> [TASK DESCRIPTION]:
Scale the coordinates in the items below by 0.9, rounding each to a whole number with halves rounded up. Rewrite only the stretch from the line containing "Cookie Policy (988, 901)" through the line containing "Leohex Style Bodysuits (93, 870)", both included, keeping any requests and leaving out the pictures.

-*-*-

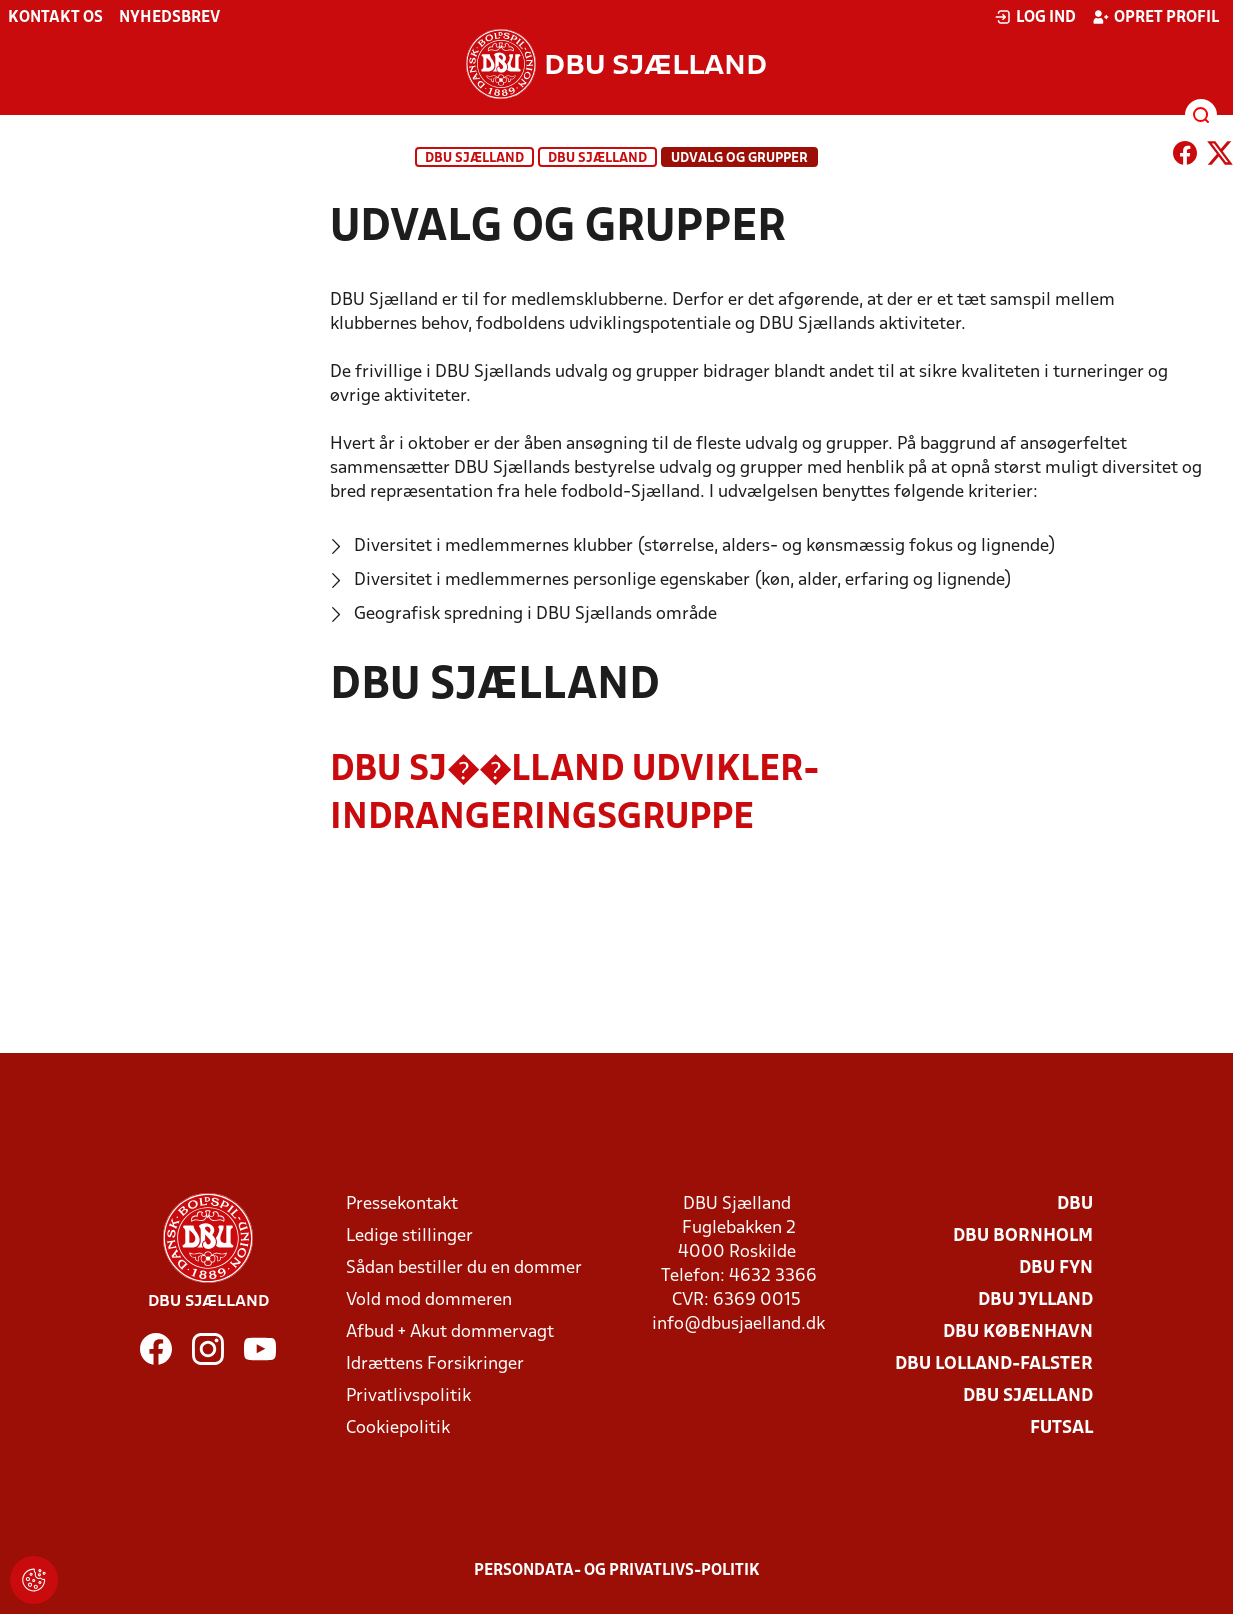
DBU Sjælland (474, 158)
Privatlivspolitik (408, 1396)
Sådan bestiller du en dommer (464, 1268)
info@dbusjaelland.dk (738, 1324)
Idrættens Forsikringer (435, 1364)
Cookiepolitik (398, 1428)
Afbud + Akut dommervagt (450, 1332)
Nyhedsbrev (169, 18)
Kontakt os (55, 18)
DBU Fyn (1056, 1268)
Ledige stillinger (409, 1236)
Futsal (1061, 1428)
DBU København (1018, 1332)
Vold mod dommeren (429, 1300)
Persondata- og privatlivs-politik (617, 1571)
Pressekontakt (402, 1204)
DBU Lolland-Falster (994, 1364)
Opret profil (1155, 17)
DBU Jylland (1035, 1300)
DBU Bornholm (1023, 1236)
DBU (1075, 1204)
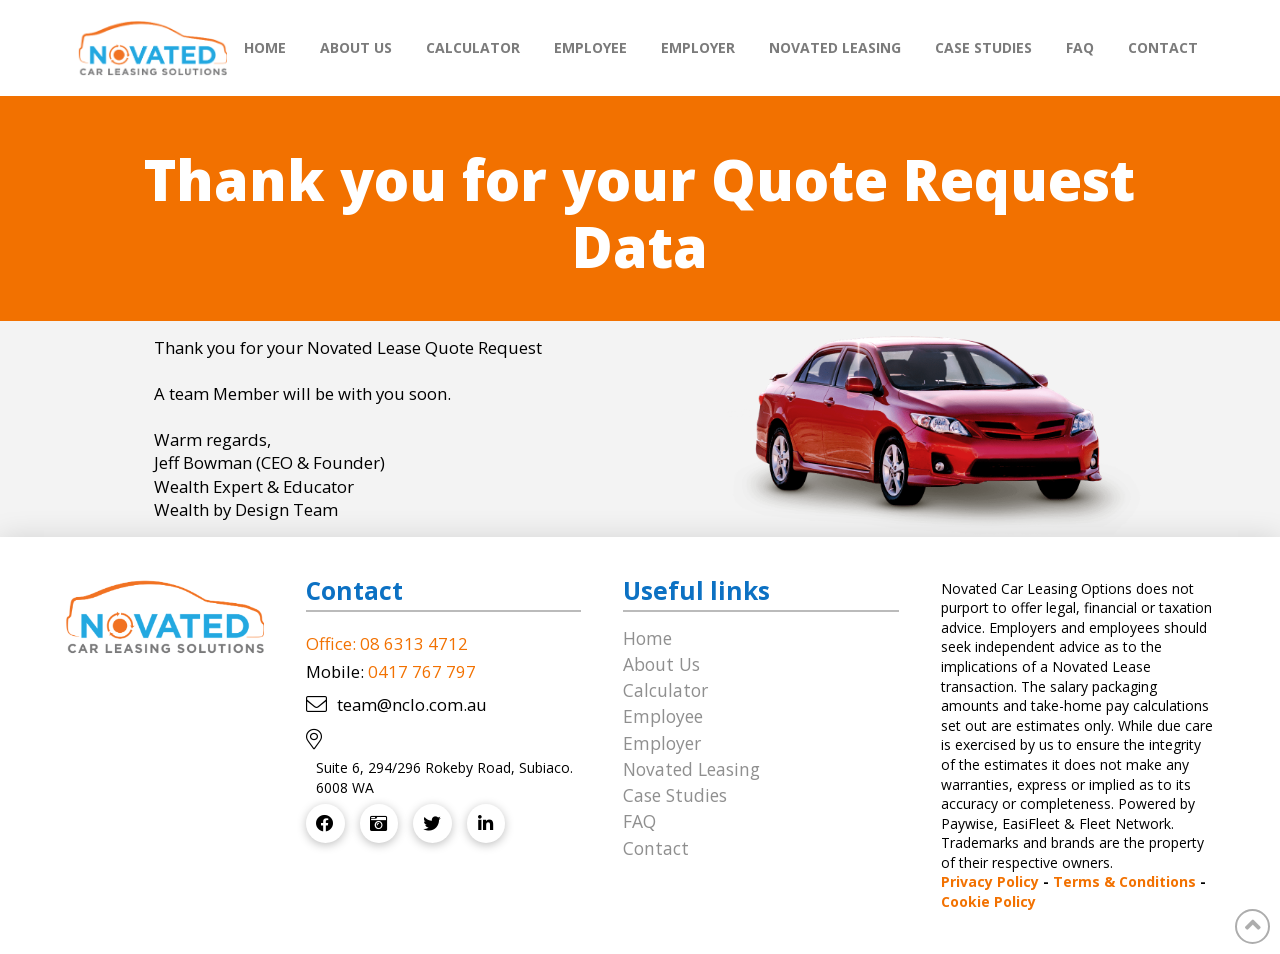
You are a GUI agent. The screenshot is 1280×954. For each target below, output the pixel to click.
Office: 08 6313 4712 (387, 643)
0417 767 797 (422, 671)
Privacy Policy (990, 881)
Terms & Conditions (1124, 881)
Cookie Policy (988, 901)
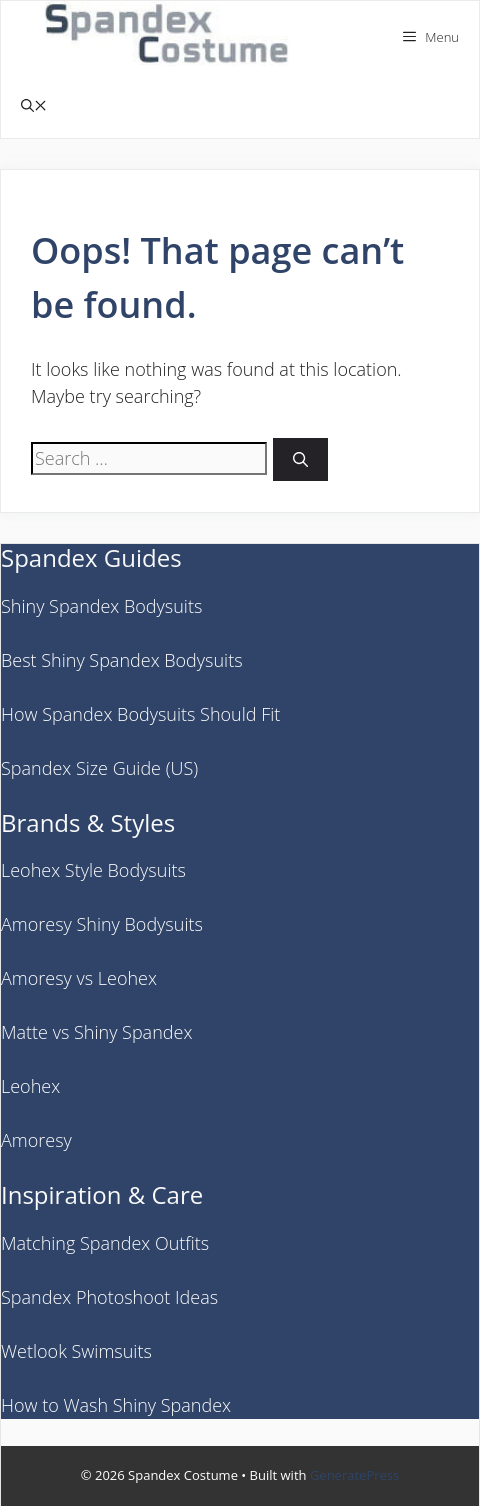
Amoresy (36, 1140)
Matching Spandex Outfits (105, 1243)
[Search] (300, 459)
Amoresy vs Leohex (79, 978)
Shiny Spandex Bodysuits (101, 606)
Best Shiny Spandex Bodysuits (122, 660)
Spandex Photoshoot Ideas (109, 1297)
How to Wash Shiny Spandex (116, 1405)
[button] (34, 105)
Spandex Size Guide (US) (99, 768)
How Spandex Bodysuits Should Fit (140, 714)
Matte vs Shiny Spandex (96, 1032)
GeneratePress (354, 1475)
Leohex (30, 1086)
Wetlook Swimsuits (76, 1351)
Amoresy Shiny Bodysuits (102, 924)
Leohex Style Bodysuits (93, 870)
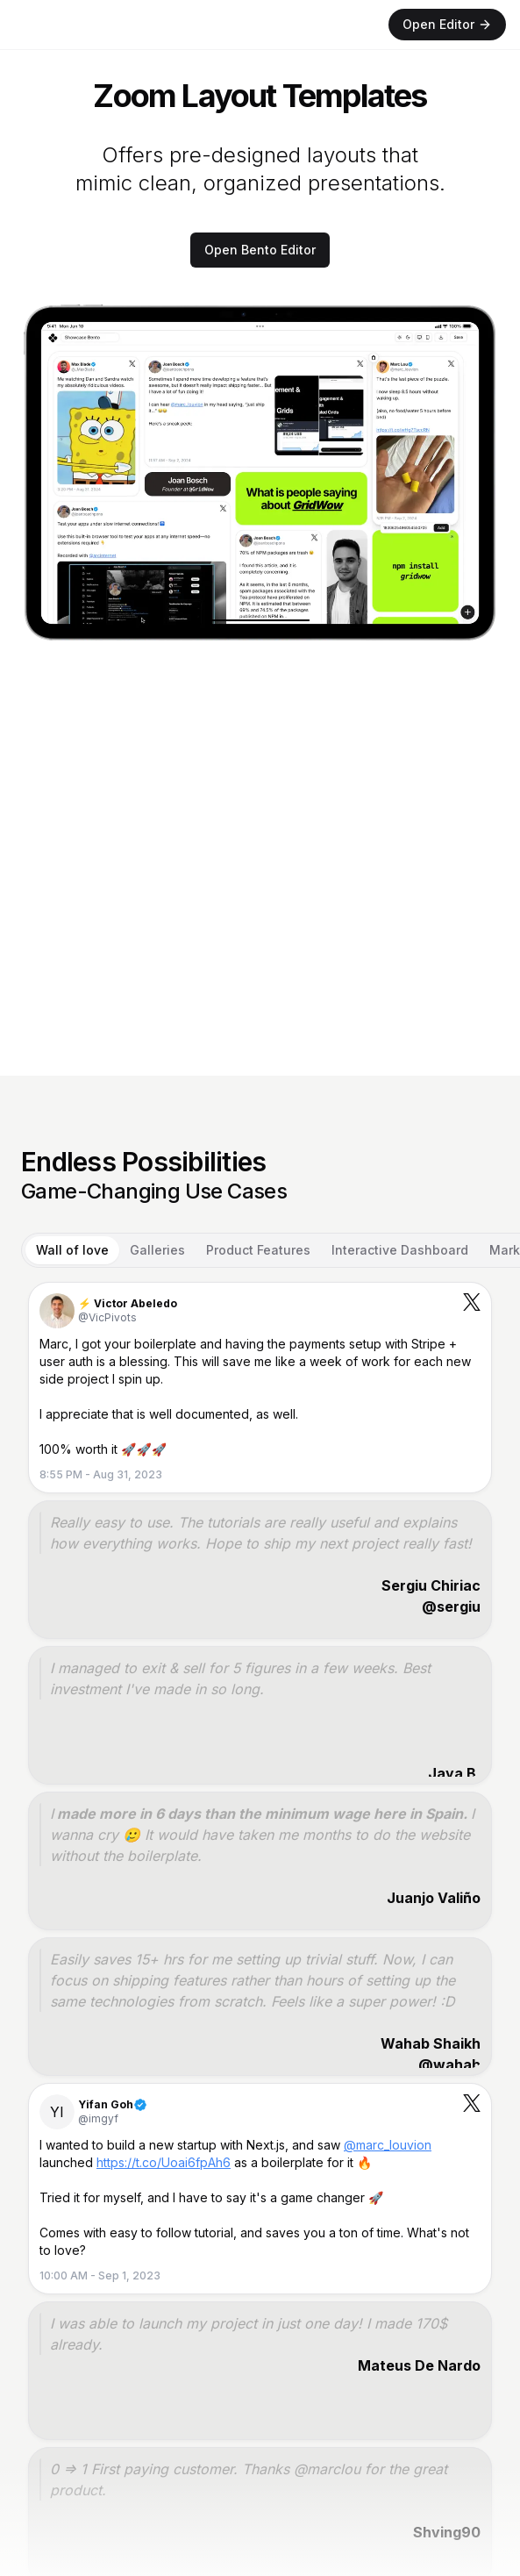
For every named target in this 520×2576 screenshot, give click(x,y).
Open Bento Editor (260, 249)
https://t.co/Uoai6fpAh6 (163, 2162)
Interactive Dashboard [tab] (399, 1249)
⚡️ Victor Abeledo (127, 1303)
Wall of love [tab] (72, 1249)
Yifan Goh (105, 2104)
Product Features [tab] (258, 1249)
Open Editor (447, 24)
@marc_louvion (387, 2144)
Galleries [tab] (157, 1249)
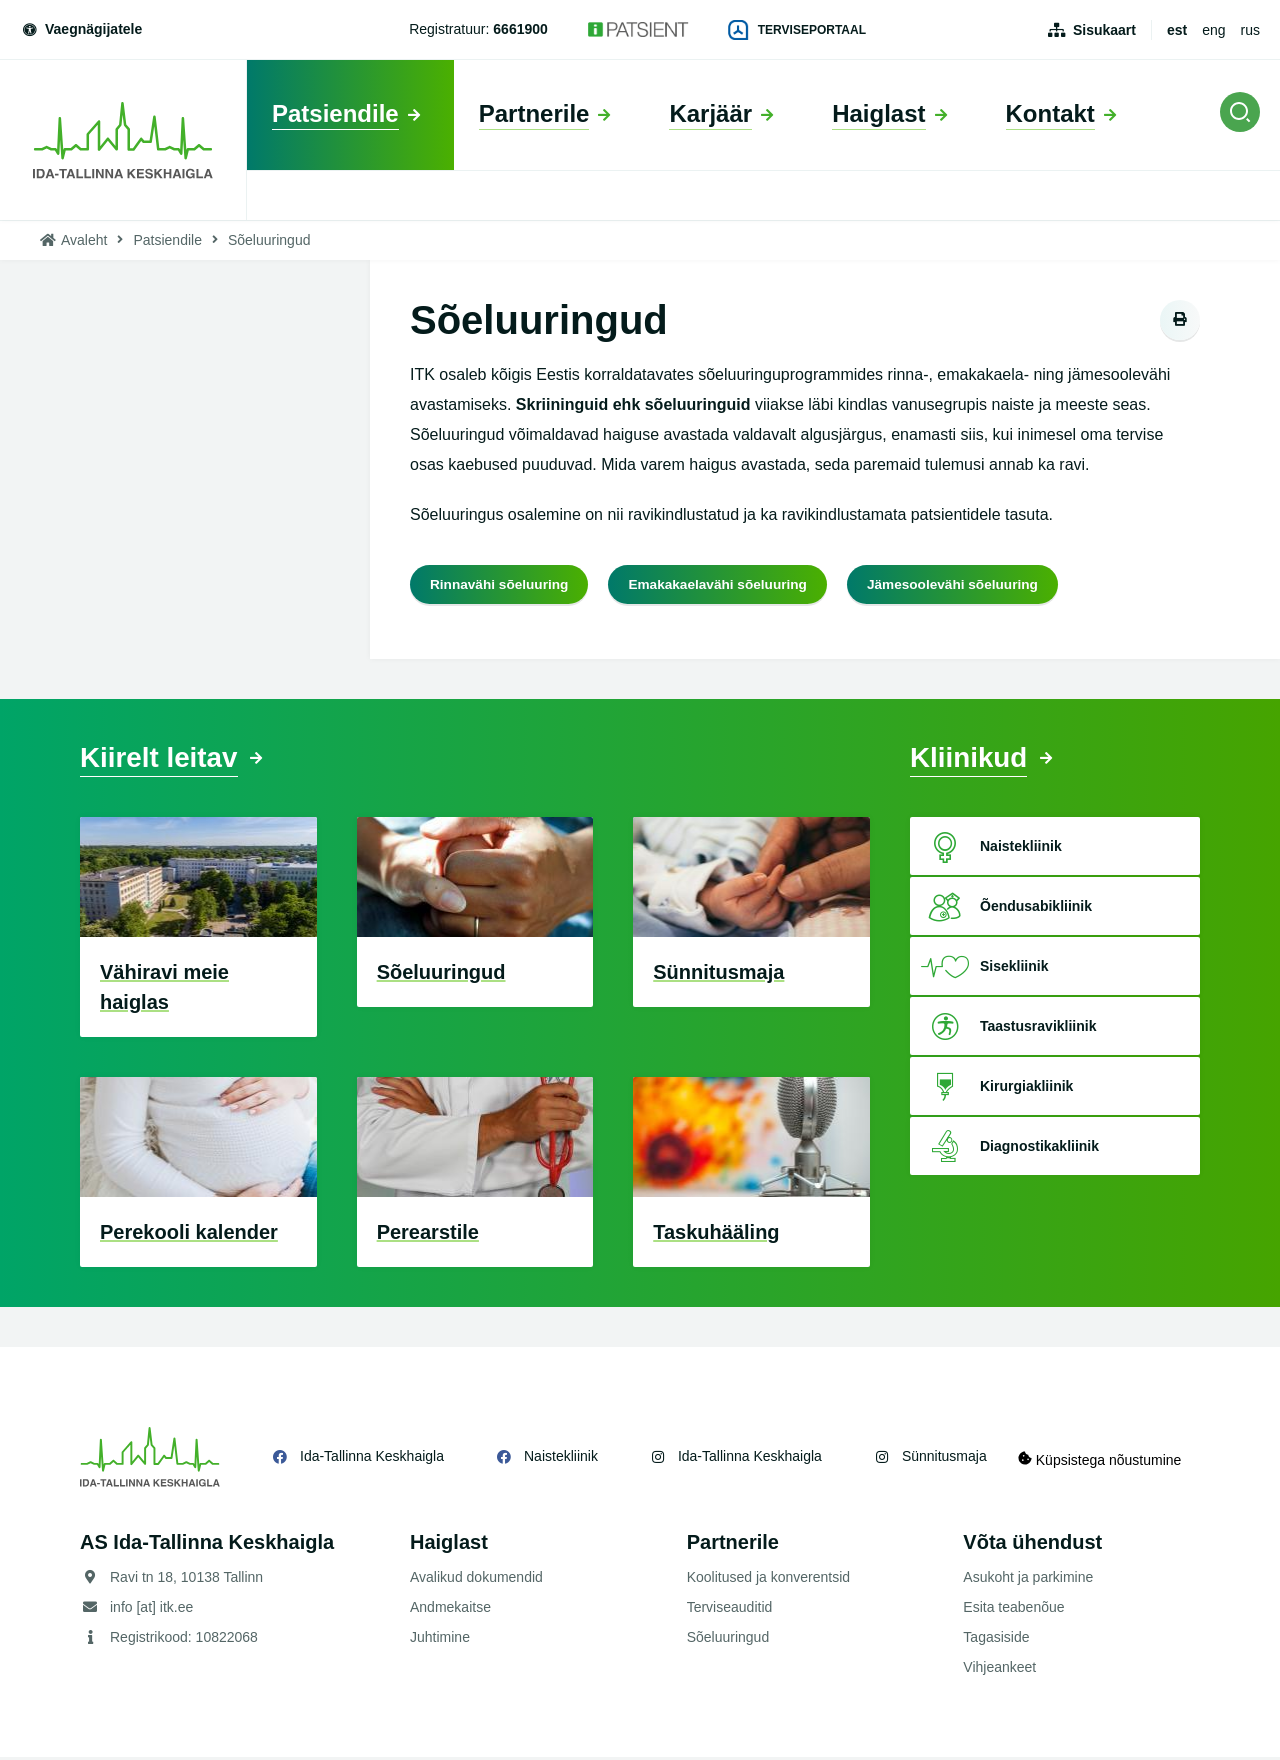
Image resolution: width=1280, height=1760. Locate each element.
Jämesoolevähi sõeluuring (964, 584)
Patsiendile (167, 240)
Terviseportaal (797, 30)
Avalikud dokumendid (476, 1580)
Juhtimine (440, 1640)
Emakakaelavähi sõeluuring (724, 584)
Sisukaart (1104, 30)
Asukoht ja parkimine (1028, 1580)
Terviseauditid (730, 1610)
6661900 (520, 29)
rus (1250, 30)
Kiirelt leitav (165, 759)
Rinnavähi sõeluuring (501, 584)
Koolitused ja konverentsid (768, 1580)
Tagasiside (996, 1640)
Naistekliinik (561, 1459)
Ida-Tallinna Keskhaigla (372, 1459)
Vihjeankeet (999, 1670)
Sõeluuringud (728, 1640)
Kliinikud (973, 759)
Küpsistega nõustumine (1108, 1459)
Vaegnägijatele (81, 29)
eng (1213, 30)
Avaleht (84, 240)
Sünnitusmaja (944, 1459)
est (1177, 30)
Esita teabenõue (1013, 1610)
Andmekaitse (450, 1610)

-*-*-

> [TASK RESULT]:
Cookie Policy (889, 811)
Amoresy (32, 1026)
Matching Spandex Outfits (95, 1119)
[Search] (270, 413)
Amoresy vs Leohex (71, 880)
Shiny Spandex Bodysuits (91, 545)
Best Shiny Spandex Bodysuits (110, 594)
Spandex Photoshoot Ideas (98, 1167)
How to Wash Shiny Spandex (104, 1265)
[button] (31, 95)
Spandex Size Guide (US) (89, 691)
How Spandex Bodysuits Should Fit (126, 643)
Matte vs Shiny Spandex (86, 929)
GeneratePress (319, 1328)
Leohex (27, 977)
Wetlook Swimsuits (68, 1216)
Amoresy Shiny Bodysuits (92, 832)
Leohex Style Bodysuits (84, 783)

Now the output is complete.